Fast forward to 2016 and I had a word with Val at NRAS and secured 2 places to run the 2017 London Marathon for them. I challenged my brother to take the 2nd place and run with me, but he had just had a knee operation and couldn't take part. So I decide to run for my sister - with my sister. So there we were, myself and Rachel would be 'running' the London Marathon in aid of NRAS to show everyone that Rheumatoid Arthritis will not hold you back from fulfilling your goals and although it is with you for life, it's not a life sentence, (plus 'running' with Rachel would mean that I could go a little slower which could take the pressure off me, after all I don't run!). Months of training (or for me just learning to run!) and fundraising followed. We both struggled to find the time to 'get the miles in' and Rachel had to take things easy as and when her RA dictated.
So how did we get on? Well we only went and DID IT! There's no denying it was a massive challenge for us both, Rachel because her RA meant her body really wouldn't like running 26.2miles and me because, well, I was allergic to exercise and hadn't run much more than a mile before Christmas! But, we did it! We ran non stop to the half way point and achieved our mini goal of running over Tower Bridge. An emotional moment. Of course we hit the wall, Canary Wharf is now no longer our friend…we struggled. But some stops for stretching and a few shouts of 'come on' to each other, and we trotted on.

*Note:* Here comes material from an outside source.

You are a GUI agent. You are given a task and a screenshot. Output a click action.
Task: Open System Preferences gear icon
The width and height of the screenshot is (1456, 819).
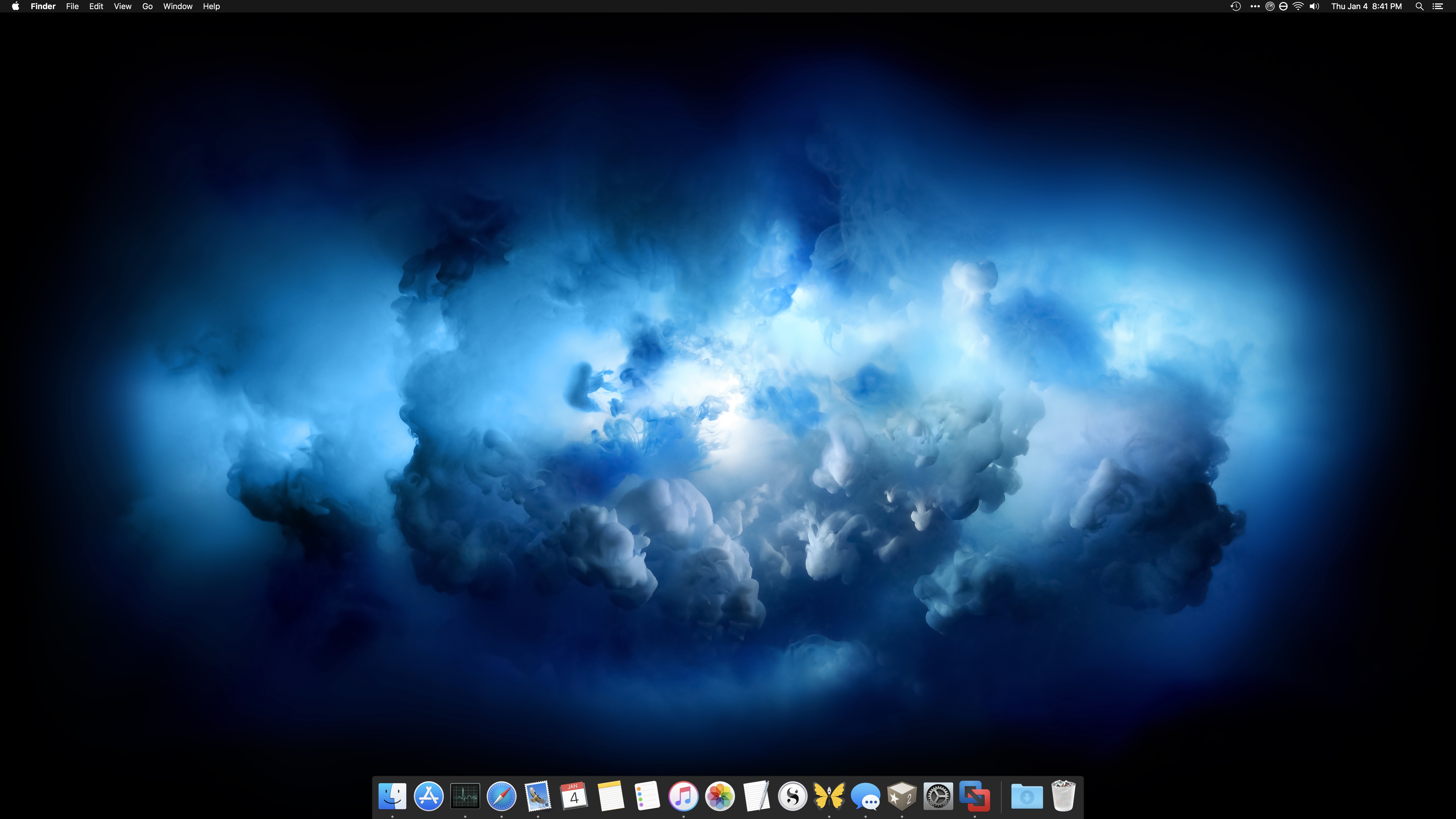[x=938, y=796]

Rachel started the emotions as she saw the Houses of Parliament and neared the end. A glimpse of our family supporters soon after started the tears proper and we ploughed on past Buckingham Palace and crossed the line at 5hrs 51mins. But the time was never the goal, the finish line was. It was an incredible experience. We cried as we ran down The Mall with Buckingham Palace behind us, we cried when we got our medals and we cried when we hugged each other at the end and then yelled ‘We did it!’. I shall never forget the crowds shouting out, with all sincerity, ’you are amazing’ as we struggled past them.

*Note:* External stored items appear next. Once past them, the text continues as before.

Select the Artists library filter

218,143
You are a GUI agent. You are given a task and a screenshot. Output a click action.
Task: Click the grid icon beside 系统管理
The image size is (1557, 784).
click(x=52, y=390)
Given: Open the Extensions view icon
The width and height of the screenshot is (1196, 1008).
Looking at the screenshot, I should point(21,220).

It was also very special for me to be running in an NRAS t-shirt with my sister, knowing how much her RA affects her, and witnessing her determination to not let it beat her. She really is an inspiration. To any of you suffering right now and reading this, keep your spirits up, be inspired and don’t let your RA stop you living life to the best of your ability - it’s not a life sentence. YOU are amazing!
I feel privileged to have learnt so much about RA and the work NRAS do during this challenge. I’ve met some incredibly inspiring people who suffer from RA. I have also felt the frustration that NRAS and you feel about the lack of awareness there is for RA and it’s made me inspired to help in any way I can to increase the profile of NRAS and the work it does. On reflection, this marathon madness has been one heck of a journey. I really am a non runner, so by giving myself this challenge it has reaffirmed in me that with determination anything is possible. No matter what you think is stopping you, get out there and challenge yourself - you will feel more alive. Both Rachel and I have loved being part of team NRAS and we look forward to continuing to help raise awareness of RA & JIA.

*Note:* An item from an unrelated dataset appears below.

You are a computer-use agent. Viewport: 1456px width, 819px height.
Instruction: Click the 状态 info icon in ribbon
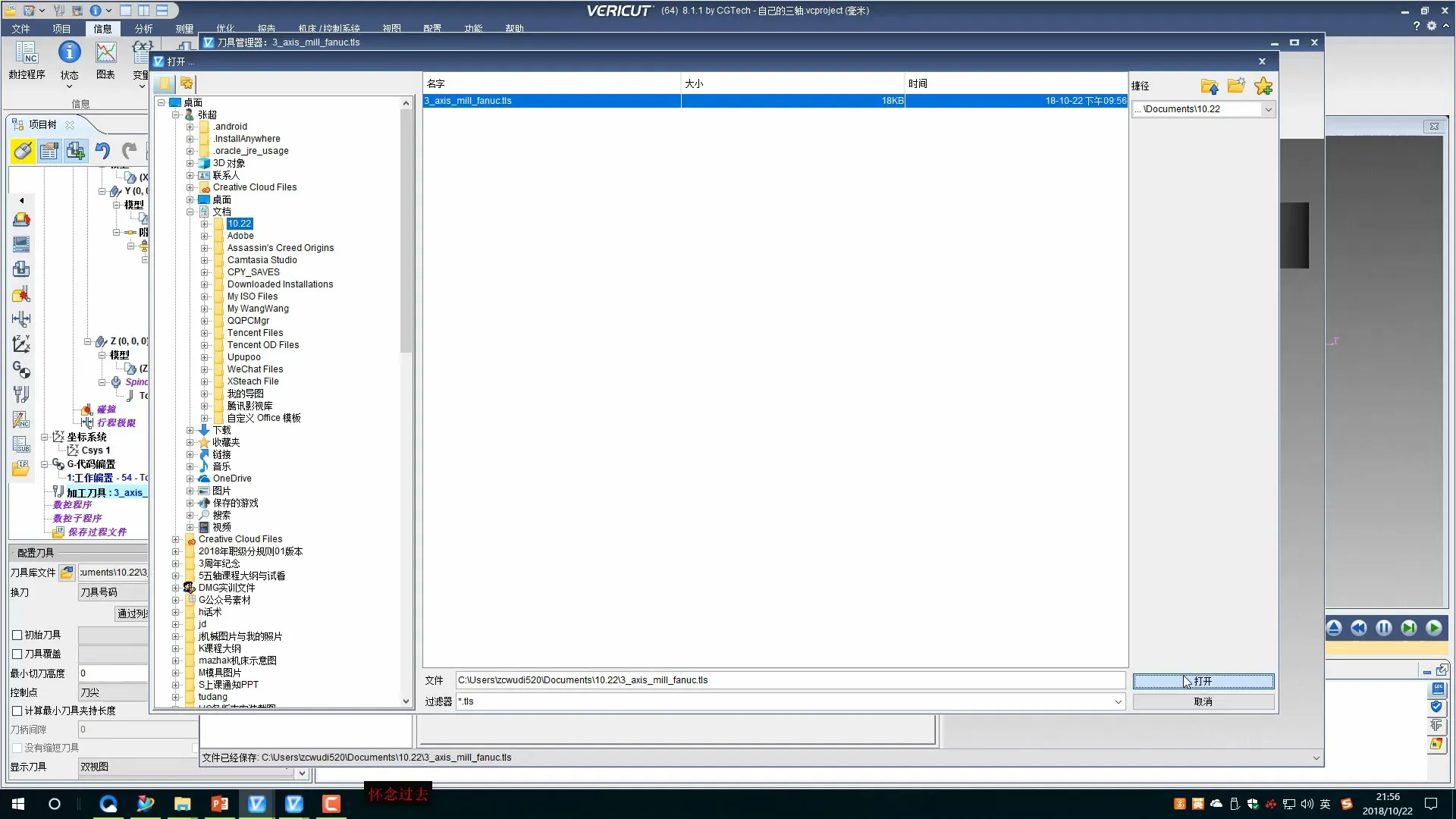[x=69, y=52]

Rachel and I have been really moved and humbled by each and every donation we received for our London Marathon run. We raised just over £5,000 for NRAS which we are delighted with and it made every cold
winter training run and every aching muscle worth it. Don’t forget why Rachel was running the marathon. It was a simple message; She wanted to communicate that having RA isn't a life sentence and despite having an incurable condition you can still live your life to the full. I think she achieved that the moment she crossed the finish line!
So, to the thousands of RA and JIA sufferers the message is clear…don’t let it beat you!